Has H ever had any singing lessons?

"I had three singing lessons once, but I had been singing for years, and I only had them, because I thought I ought to go and find out, if there was anything I should be doing that I wasn't doing.... Just in an attempt, I suppose just in my mind to feel like a proper singer, I thought I'd better go and see a proper singer and find out what it is I should be doing."

Who would H really like to work with?

"I'd love to sing, just for five minutes, with Joni Mitchell because she's a genius. There are really not that many people. I'd like to sing with Peter Gabriel because I respect him as a singer, writer, and good bloke. I admire his honesty - there's not too much honesty in our profession. I've met him a couple of times. He played me "Red Rain" just after he'd mixed it in his own studio. There was only me, the guy I was working with, and Peter and we all just sat together and listened to it. He didn't really know us but he had nonetheless invited us in to hear it. I admire him for that and I admire him because he seems to care. It's important for me to have fun when I'm working so I wouldn't be interested in anyone miserable or pretentious. I'd really like to do something orchestral. I'd like to work with people in different fields of music, really."

--- --- ---

**Requirements:**
**1)** From the interview excerpt, echo everything from "Has H ever had" down to "to work with?".
**2)** Answer these questions using the interview excerpt:
(a) How many singing lessons did H have?
(b) Which song did Peter Gabriel play for H?
(c) Whom does H call a genius?
**3)** According to the interview excerpt, in what capacities does H respect Peter Gabriel? List all of them.

**Given data:**
--- --- ---

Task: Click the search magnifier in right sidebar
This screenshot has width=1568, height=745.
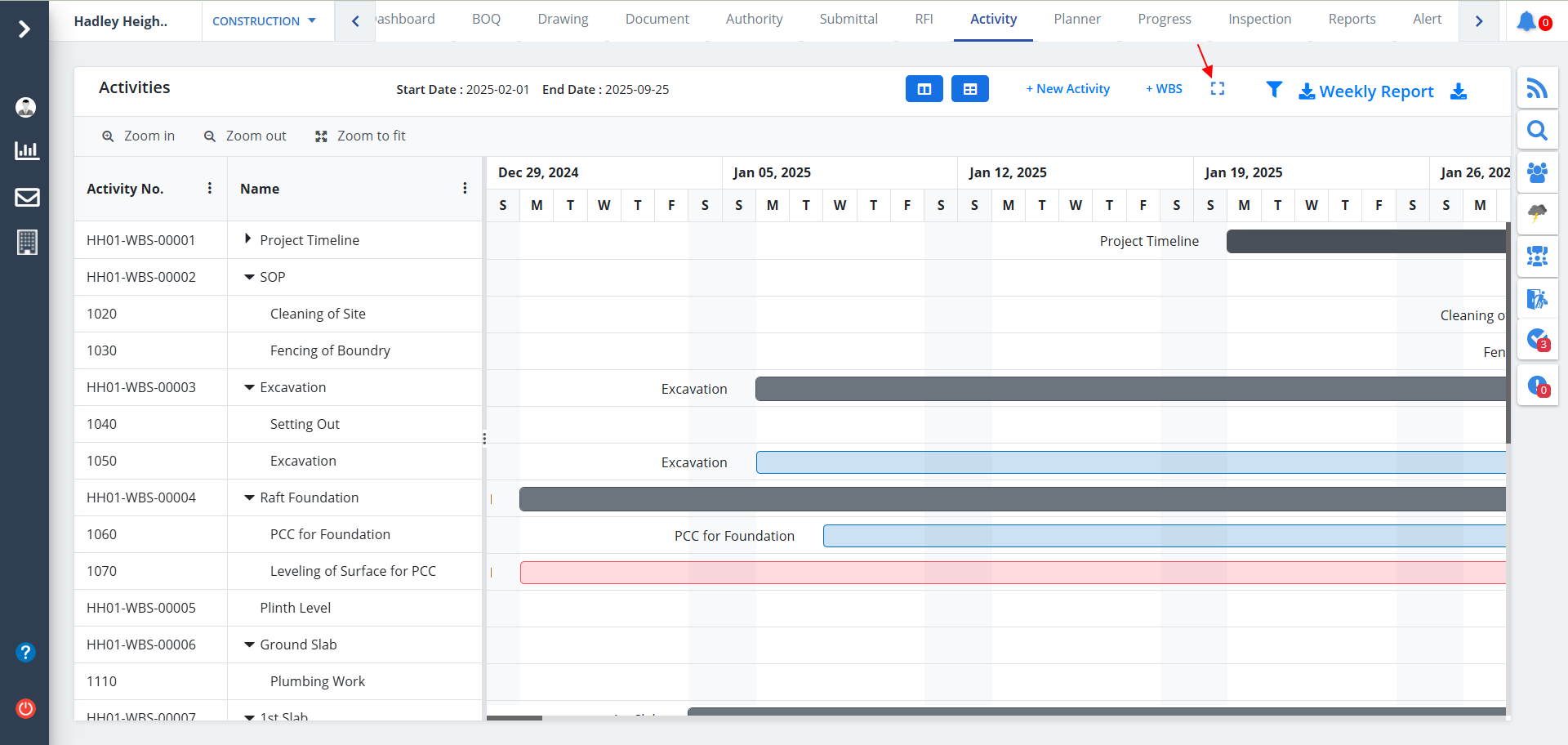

--- --- ---

**The answers:**
**1)**
Has H ever had any singing lessons?

"I had three singing lessons once, but I had been singing for years, and I only had them, because I thought I ought to go and find out, if there was anything I should be doing that I wasn't doing.... Just in an attempt, I suppose just in my mind to feel like a proper singer, I thought I'd better go and see a proper singer and find out what it is I should be doing."

Who would H really like to work with?

**2)**
(a) Three.
(b) "Red Rain."
(c) Joni Mitchell.

**3)**
- Singer
- Writer
- Good bloke